The Fabric of Life—Barbara Goes for The Gold

The Fabric of Life — Barbara Goes for The Gold

My friend Jane had a very chic mother who wore gold ballet flats at home. Before Christmas one year, Jane’s mother redecorated their bathroom. Gold soap dish, cup and toothbrush holder; gold tone faucets for the sink and shower; gold tone outlet plates and a gold lame shower curtain. 

I used the bathroom. I came out. Jane rolled her eyes. We’re having the family for Christmas, and my mother is redoing the house.”

I beamed. I love big Italian Christmases.”

Jane shook her head. We’re not Italian. We’re German.”

Wow. Gold tone bathroom hardware and accessories, in my experience, were the home décor of choice for Italians, usually Neapolitans who’d landed in Brooklyn. My family was not a gold in the bathroom family. But in the living room, my parents were all in. 

Roma Furniture was my extended family’s mecca for mid-century, Italian Provincial furnishings.

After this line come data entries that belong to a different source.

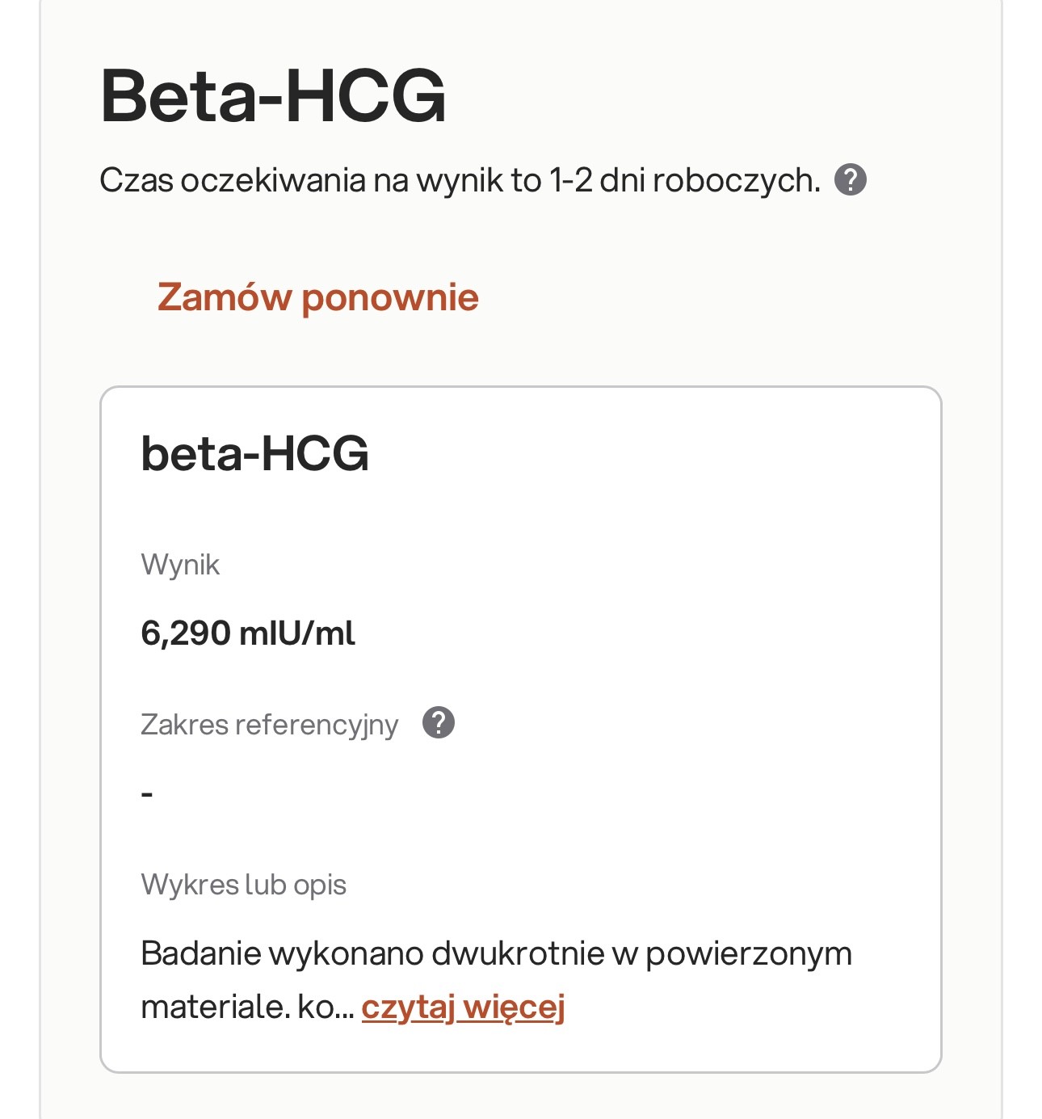Select the '1-2 dni roboczych' phrase
The image size is (1042, 1119).
684,180
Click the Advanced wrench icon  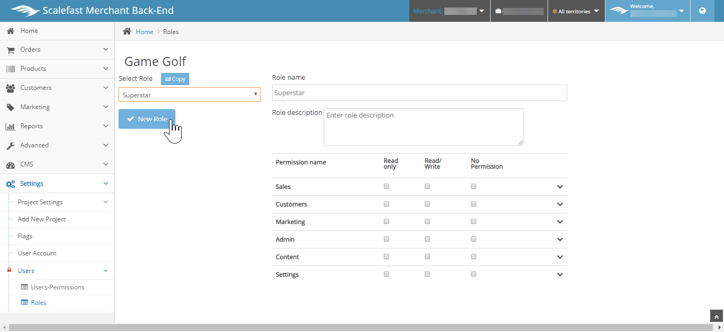tap(10, 145)
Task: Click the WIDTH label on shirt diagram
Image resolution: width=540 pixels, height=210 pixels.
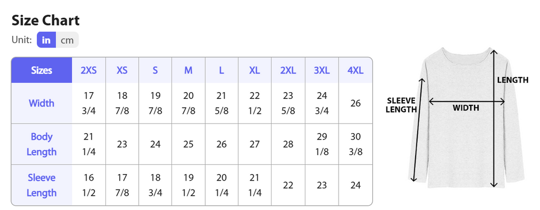Action: pyautogui.click(x=466, y=108)
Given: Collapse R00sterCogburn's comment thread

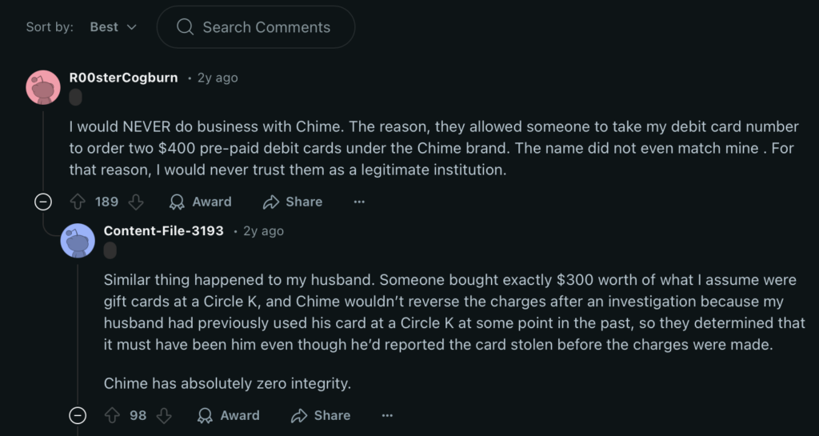Looking at the screenshot, I should pyautogui.click(x=43, y=202).
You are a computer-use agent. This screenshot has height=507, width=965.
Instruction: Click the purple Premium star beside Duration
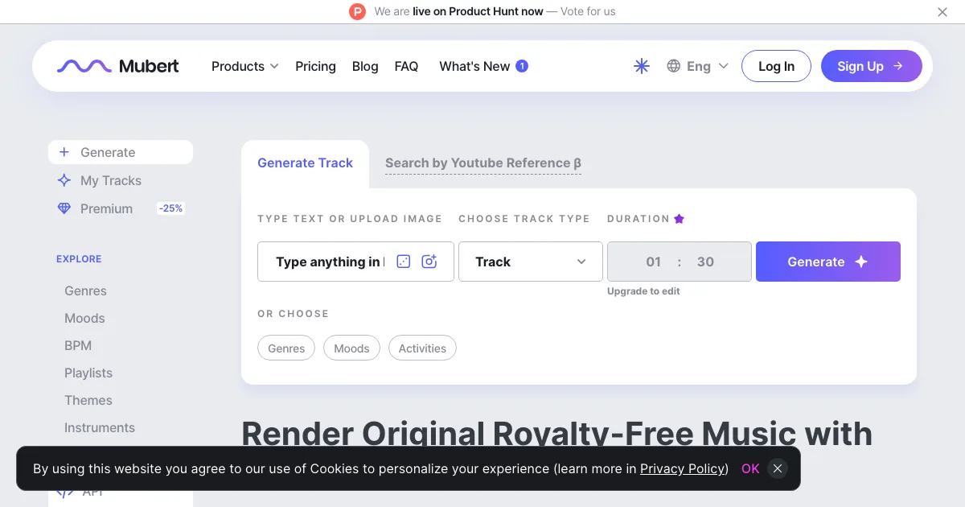(679, 219)
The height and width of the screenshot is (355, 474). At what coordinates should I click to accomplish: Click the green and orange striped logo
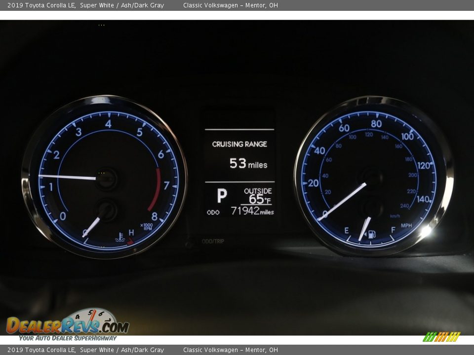[x=441, y=337]
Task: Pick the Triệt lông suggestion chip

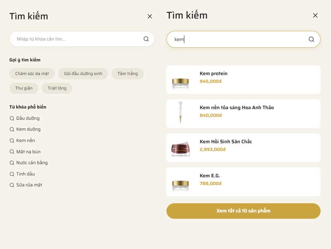Action: [x=57, y=88]
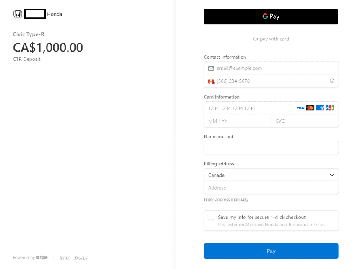This screenshot has height=269, width=363.
Task: Click the Name on card field
Action: coord(271,148)
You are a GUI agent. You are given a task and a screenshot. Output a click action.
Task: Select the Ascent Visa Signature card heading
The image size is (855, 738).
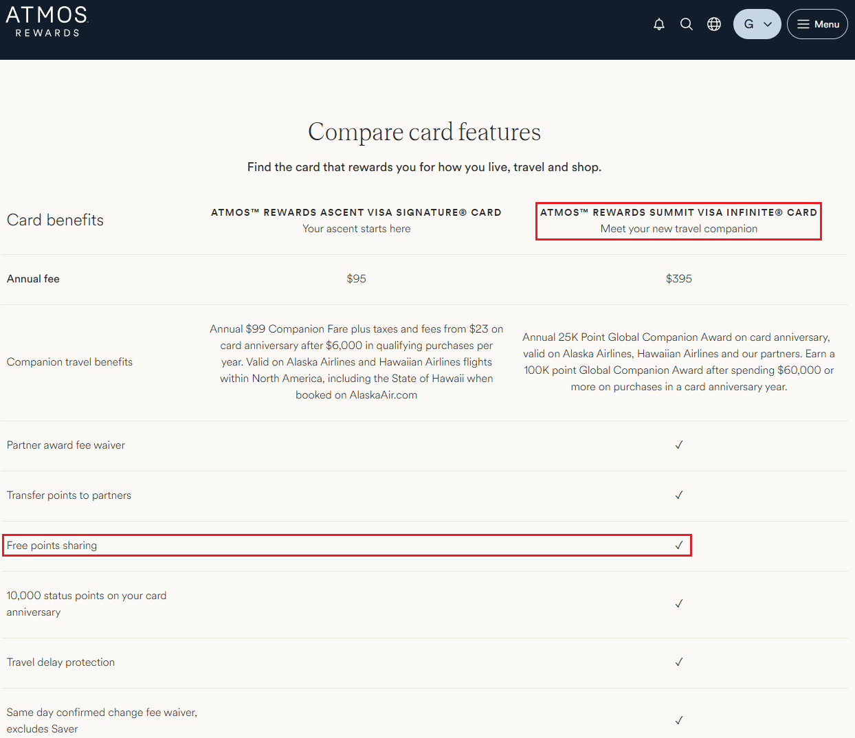(356, 212)
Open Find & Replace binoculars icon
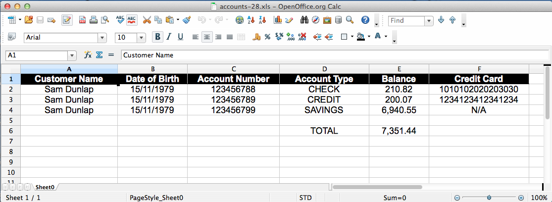 (x=304, y=20)
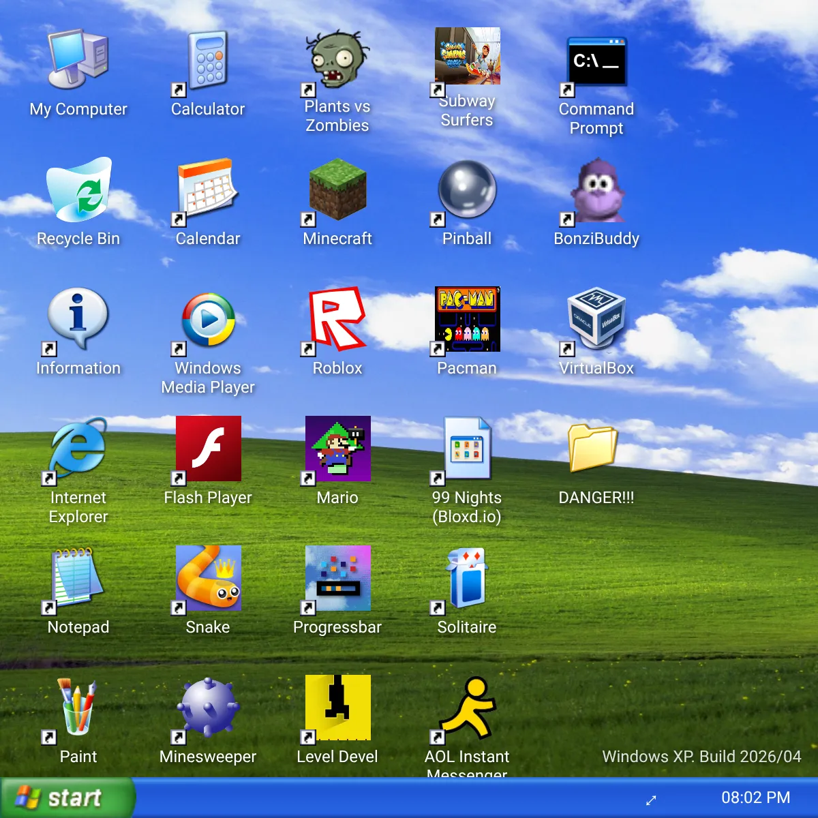Image resolution: width=818 pixels, height=818 pixels.
Task: Start the Snake game
Action: click(207, 579)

The football-stadium sized stores sold an array of understatedly elegant to totally over-the-top furniture and Romanesque accessories. 

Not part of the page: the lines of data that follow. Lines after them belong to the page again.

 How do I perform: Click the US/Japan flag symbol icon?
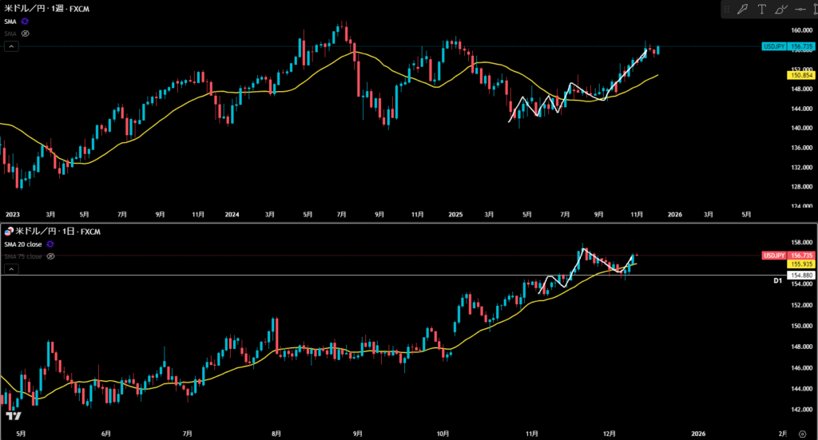coord(8,231)
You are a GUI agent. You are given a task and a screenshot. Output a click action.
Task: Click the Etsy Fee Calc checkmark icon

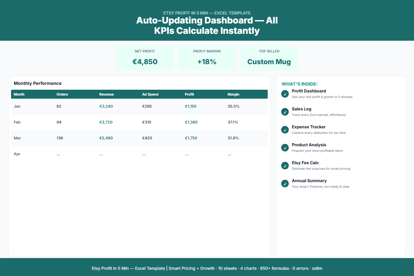click(x=285, y=166)
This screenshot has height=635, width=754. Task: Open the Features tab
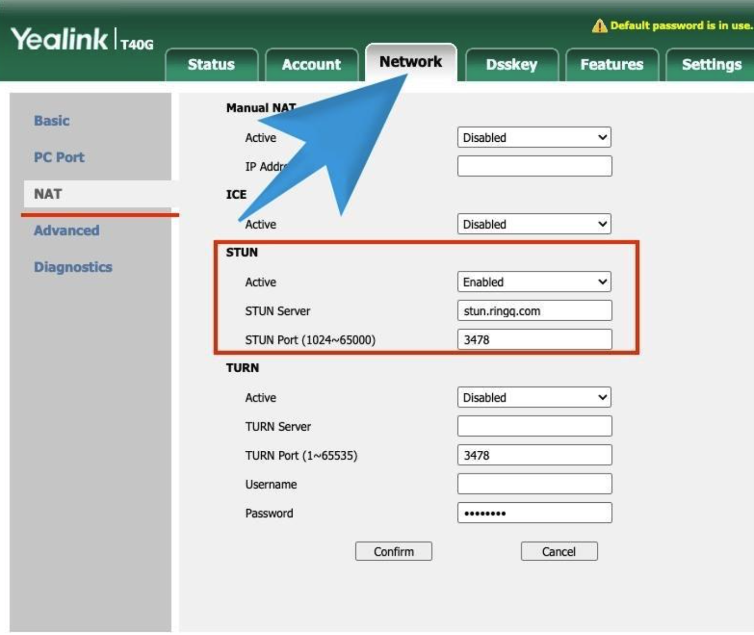(612, 64)
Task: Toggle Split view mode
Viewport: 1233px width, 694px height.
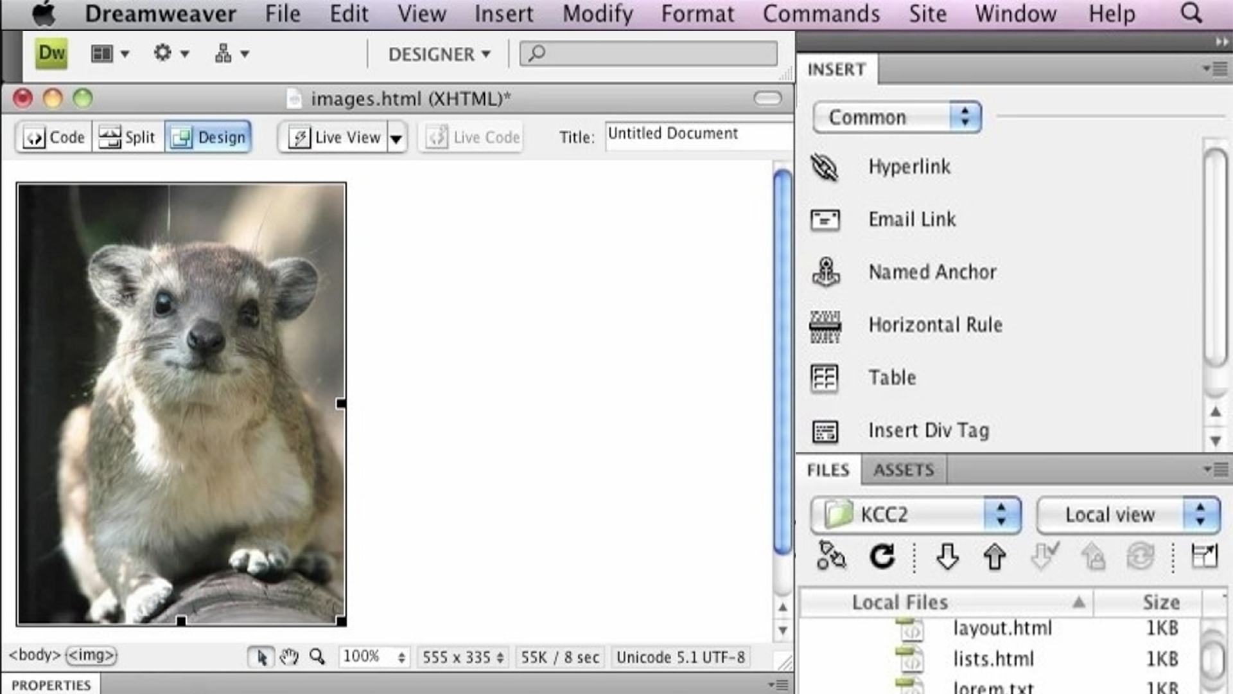Action: (128, 138)
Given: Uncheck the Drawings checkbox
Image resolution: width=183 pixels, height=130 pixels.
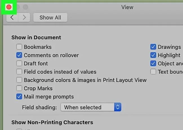Looking at the screenshot, I should coord(153,47).
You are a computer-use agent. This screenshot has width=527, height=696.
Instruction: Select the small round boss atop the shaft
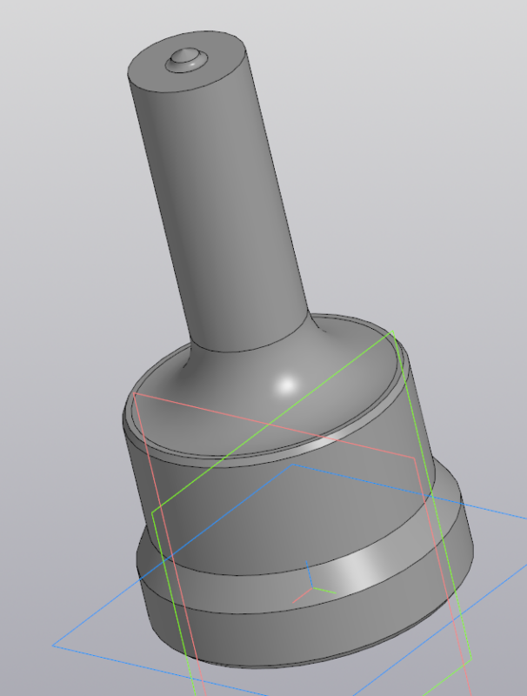(x=186, y=57)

My mother and father opted for what they labeled understated elegance with a touch of gold. They bought, for twenty-four easy monthly payments, a white and gold brocade sectional sofa with carved wooden legs and trim, a Queen Anne aqua and gold side chair, walnut side and coffee tables, white porcelain lamps with gold accents, brocade drapes, three paintings, a dining room table, six chairs and a china closet. All of this furniture was to sit on top of a medium olive green cut loop carpet of swirls and vines. 

We waited for the furniture for twelve weeks. My mother had tossed the old stuff the minute she’d signed the installment agreement. We did, luckily, have the new carpet installed right away, so we could sit on pillows on the floor. When it arrived, the furniture was pretty, particularly the sofa, and my parents were so happy and proud. They’d never had anything this nice before. I loved it too. 

Then the plastic slipcovers arrived. 

Custom-made, installed in our home. Protection from us kids and my father. We sweated and stuck to the plastic when we sat on the sofa and chair. In the summer, it ripped from our thighs like giant farts when we stood up. 

Once my parents thought we were old enough to appreciate nice things — I think I was thirty by then — and they had decided to move to Florida, the plastic that had protected those cushions came off. The sofa’s white and gold brocade fabric and stuffing crumbled to dust, destroyed by the humidity from being encased in plastic. 

My mother cried. She loved that sofa. It was the one piece of furniture she wanted to take with them when they moved. She decided to take the dining room set instead and reupholstered the chair cushions. This time in a floral pattern. No gold brocade. It’s time had come and gone, and she was moving on.